- GIVEN PROBLEM -
Copy each of the following lines verbatim, keeping every character unchanged.

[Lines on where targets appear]

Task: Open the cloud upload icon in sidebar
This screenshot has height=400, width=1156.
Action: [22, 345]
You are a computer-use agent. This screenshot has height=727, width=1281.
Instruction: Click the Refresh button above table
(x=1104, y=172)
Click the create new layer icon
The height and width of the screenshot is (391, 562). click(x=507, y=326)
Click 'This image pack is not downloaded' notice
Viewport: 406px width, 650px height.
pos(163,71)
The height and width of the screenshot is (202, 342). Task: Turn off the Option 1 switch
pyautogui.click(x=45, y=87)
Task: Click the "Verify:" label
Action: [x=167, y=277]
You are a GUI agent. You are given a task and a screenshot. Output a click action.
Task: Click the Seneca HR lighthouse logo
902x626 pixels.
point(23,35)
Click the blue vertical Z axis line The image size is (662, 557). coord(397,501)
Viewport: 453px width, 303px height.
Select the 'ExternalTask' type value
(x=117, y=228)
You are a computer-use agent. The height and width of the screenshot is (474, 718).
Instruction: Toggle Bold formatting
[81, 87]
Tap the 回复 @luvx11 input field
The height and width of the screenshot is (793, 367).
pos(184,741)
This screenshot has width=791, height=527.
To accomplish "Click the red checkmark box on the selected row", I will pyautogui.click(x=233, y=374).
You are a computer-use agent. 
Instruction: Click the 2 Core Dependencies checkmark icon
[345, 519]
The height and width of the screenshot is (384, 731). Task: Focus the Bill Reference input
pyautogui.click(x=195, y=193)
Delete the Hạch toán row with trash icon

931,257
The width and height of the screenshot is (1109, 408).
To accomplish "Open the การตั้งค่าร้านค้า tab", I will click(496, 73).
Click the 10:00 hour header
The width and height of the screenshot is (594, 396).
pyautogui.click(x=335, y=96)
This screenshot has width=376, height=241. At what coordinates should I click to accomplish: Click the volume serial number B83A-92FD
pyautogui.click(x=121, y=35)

- TASK SOLUTION -
Task: Open the cloud upload icon in sidebar
This screenshot has height=400, width=1156.
Action: [22, 345]
You are a computer-use agent. This screenshot has height=727, width=1281.
Instruction: Click the Refresh button above table
(x=1104, y=172)
Click the create new layer icon
The height and width of the screenshot is (391, 562). click(x=507, y=326)
Click 'This image pack is not downloaded' notice
Viewport: 406px width, 650px height.
pos(163,71)
The height and width of the screenshot is (202, 342). Task: Turn off the Option 1 switch
pyautogui.click(x=45, y=87)
Task: Click the "Verify:" label
Action: [x=167, y=277]
You are a GUI agent. You are given a task and a screenshot. Output a click action.
Task: Click the Seneca HR lighthouse logo
902x626 pixels.
point(23,35)
Click the blue vertical Z axis line The image size is (662, 557). coord(397,501)
Viewport: 453px width, 303px height.
Select the 'ExternalTask' type value
(x=117, y=228)
You are a computer-use agent. The height and width of the screenshot is (474, 718).
Instruction: Toggle Bold formatting
[81, 87]
Tap the 回复 @luvx11 input field
The height and width of the screenshot is (793, 367).
pos(184,741)
This screenshot has width=791, height=527.
To accomplish "Click the red checkmark box on the selected row", I will pyautogui.click(x=233, y=374).
You are a computer-use agent. 
Instruction: Click the 2 Core Dependencies checkmark icon
[345, 519]
The height and width of the screenshot is (384, 731). Task: Focus the Bill Reference input
pyautogui.click(x=195, y=193)
Delete the Hạch toán row with trash icon

931,257
The width and height of the screenshot is (1109, 408).
To accomplish "Open the การตั้งค่าร้านค้า tab", I will click(496, 73).
Click the 10:00 hour header
The width and height of the screenshot is (594, 396).
pyautogui.click(x=335, y=96)
This screenshot has width=376, height=241. At what coordinates should I click to accomplish: Click the volume serial number B83A-92FD
pyautogui.click(x=121, y=35)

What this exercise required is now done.